Here's a question I am working on but I'm unable to make sense of it because the notation is used very liberally. This question is based out of the chapter about Derivations in Matsumura, Commutative ring theory.
If $X$ is a variety over a field $k$ (let's assume $k$ is algebraically closed) and $P$ is a $k$-point on $X$ with maximal ideal $m_P$ then $\Omega^1_{X/k}$ modulo $m_P$ is a $k$-vector space naturally isomorphic to the dual of $m_P/m_P^2$. Now the rank of $\Omega^1_{X/k}$, as an $O_X$-module, equals the dimension of $X$, and so $\Omega^1_{X/k}$ is locally free in a neighbourhood of P if and only if X is smooth at P.
I believe $\Omega^1_{X/k}$ means $\Omega^1_{k[X]/k}$, where $k[X]$ is the coordinate ring.
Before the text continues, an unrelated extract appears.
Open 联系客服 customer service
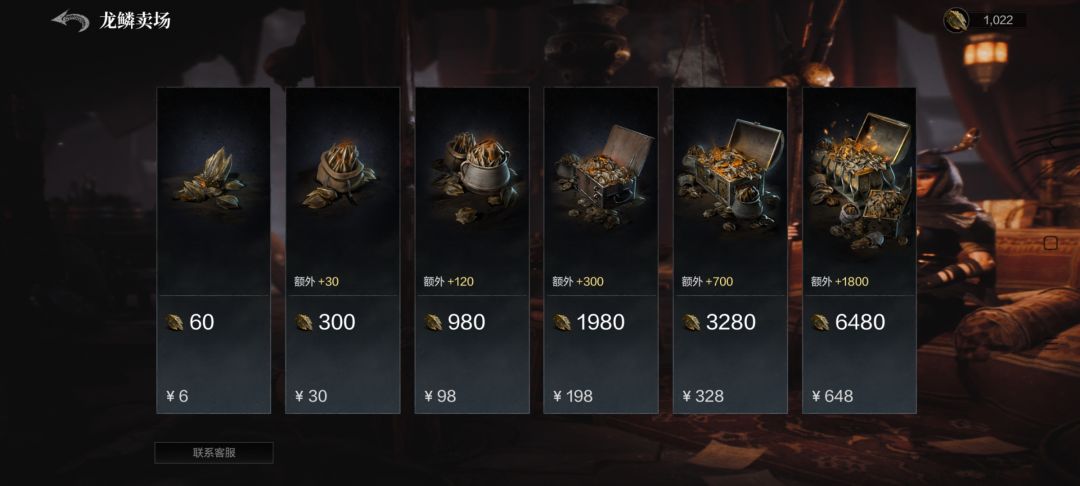 click(214, 453)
I believe the $\mathcal{O}_X$ also means the coordinate ring $k[X]$. The points of an affine variety are in one to one correspondence with maximal ideals in the variety's coordinate ring. So that's where maximal ideal associated with $P\in X$ comes from.
The terms I can't understand are "$\Omega^1_{X/k}$ modulo $m_P$", "dimension of X" and "locally free". I am not meant to use scheaves or schemes as in Hartsthorne to answer this.
Anyone got any ideas how to decode this?
Best Answer
You are correct that you may interpret $\Omega^1_{X/k}$ as $\Omega^1_{k[X]/k}$ and $\mathcal{O}_X$ as $k[X]$ if you want to avoid speaking of sheaves. Now, to answer your questions:
$\Omega^1_{X/k}$ modulo $m_P$: Let $A$ be a commutative ring, let $\mathfrak{m}$ be an ideal of $A$, and let $M$ be an $A$-module. Then $\mathfrak{m}M := \{am\mid a\in\mathfrak{m}, m\in M\}$ is an $A$-submodule of $M,$ and we may form the quotient module $M/\mathfrak{m}M,$ which is naturally a module over $A/\mathfrak{m}.$ As a side note, $M/\mathfrak{m}M$ is isomorphic to $M\otimes_A A/\mathfrak{m}$.
Dimension of $X$: The dimension of a variety or scheme is its dimension as a topological space. This means that the dimension of $X$ is the supremum of the lengths of chains of irreducible closed subsets of $X$: $$\dim X := \sup_{n}\{Z_0\subsetneq Z_1\subsetneq \cdots\subsetneq Z_n\subseteq X\mid Z_i\textrm{ closed irreducible subspace of }X\}.$$ In an affine scheme $X = \operatorname{Spec}A,$ such a chain corresponds to a chain of prime ideals in $A,$ so that the dimension of $X$ is the same as the Krull dimension of $A.$
Locally free: This one is a little harder to make sense of without sheaves. You should know that to any morphism of schemes $f : X\to S,$ we may associate a sheaf of $\mathcal{O}_X$-modules $\Omega^1_{X/S}$ which is obtained by gluing together the sheaves of Kähler differentials on affine pieces. A sheaf $\mathcal{F}$ on $X$ is called locally free if for every point $x\in X,$ there exists an open neighborhood $U\ni x$ such that $\left.\mathcal{F}\right|_U\cong\mathcal{O}_U^n$ for some $n.$
Translating this back into a condition on your module, to be locally free in a neighborhood of $P$ means that there exists some $f\in A\setminus m_P$ such that the localization $M_f = M[f^{-1}]$ is isomorphic to a free $A_f = A[f^{-1}]$-module of some rank.